Books

Reading one book from every country in the world sounds like fun - until you come to North Korea

28 February 2015

9:00 AM

28 February 2015

9:00 AM

One day in 2011, while perusing her bookshelves, Ann Morgan realised her reading habits were (to her surprise) somewhat parochial. No worse than most English-language readers’, perhaps, but still with dramatic, unnecessary bias towards the Anglophone, with only Freud and a single battered Madame Bovary representing the other 90-odd per cent of the global population. Morgan prescribed herself a corrective, embarking on a 12-month course of reading one book from each country of the world. (Which is how many, exactly? We’ll come to that…) The experience was recorded on her blog, ayearofreading-theworld.com, and is now synthesised into this brilliant, unlikely book.

Items from a data source:
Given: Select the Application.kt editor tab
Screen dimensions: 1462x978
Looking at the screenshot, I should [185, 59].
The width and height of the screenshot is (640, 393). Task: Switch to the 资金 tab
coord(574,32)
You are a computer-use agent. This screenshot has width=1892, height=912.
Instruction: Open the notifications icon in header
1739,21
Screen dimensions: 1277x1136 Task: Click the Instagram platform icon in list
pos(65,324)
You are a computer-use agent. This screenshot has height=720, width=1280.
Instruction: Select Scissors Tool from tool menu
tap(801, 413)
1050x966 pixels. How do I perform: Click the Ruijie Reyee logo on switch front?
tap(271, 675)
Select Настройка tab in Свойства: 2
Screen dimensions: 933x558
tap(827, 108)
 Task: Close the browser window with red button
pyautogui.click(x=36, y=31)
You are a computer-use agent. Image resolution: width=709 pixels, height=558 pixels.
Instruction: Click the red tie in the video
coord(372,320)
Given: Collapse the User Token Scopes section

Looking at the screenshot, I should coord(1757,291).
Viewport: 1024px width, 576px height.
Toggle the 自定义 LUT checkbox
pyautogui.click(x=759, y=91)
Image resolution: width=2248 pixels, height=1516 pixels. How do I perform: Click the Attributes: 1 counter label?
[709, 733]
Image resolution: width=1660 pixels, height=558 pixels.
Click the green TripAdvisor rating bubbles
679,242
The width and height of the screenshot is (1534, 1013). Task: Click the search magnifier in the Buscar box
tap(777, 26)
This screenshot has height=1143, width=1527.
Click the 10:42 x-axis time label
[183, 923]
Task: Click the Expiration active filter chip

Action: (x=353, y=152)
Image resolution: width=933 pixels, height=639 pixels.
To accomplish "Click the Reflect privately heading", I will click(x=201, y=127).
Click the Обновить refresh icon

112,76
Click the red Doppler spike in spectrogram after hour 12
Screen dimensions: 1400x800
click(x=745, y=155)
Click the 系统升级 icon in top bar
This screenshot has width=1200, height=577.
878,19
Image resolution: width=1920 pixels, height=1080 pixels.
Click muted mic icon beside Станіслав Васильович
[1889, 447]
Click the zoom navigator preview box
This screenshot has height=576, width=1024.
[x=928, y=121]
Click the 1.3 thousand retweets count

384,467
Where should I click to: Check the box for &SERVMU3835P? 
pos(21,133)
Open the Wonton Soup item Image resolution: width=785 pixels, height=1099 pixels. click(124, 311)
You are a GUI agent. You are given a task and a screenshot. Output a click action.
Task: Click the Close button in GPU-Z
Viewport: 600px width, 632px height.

*EXERCISE TASKS:*
- A) In the listing, starting with the line that contains "You are a GUI" and going on through the end of the listing, swap "Close button" for "Exit button" and write those lines out again with everything else left as it is.
- B) Continue the review of Ann Morgan's year of reading the world from the point where the text stops.

*RESULTS FOR THE EXERCISE:*
- A)
You are a GUI agent. You are given a task and a screenshot. Output a click action.
Task: Click the Exit button in GPU-Z
Viewport: 600px width, 632px height.

- B)
Reading the World isn’t a narrative account of Morgan’s quest, though, nor a collection of amusing observations about each national representative in turn. Indeed, the very idea that chosen texts directly ‘represent’ their nations is usefully problematic. Literature is a disorderly and wilful thing, after all; it doesn’t go where you want it, and doesn’t stay within the lines. Rather, Morgan’s book is an attempt to understand what her exploratory reading reveals about the world, and the place of writing in it.

The insularity of English-language publishing posed a problem, however — many countries have nothing available in English at all, or if something exists, it’s practically impossible to track a copy down. Need to lay hands on a novel, readable in English, from Montenegro? Well, then you’ve got a problem, if your project aspires to a delusion of completeness. The solution, Morgan found, was an internet packed with eager helpers, offering suggestions and popping copies in the post. (When one trail failed to yield results, a group of translators even pitched in and translated a book specially to help her along. São Tomé and Principe now has its first book in English.)


There were other problems, too: those countries where oral storytelling has primacy, or where it’s hard to be a writer at all, under censorship and other political pressures, or due to an absence of publishing infrastructure (consider South Sudan, then only six months old).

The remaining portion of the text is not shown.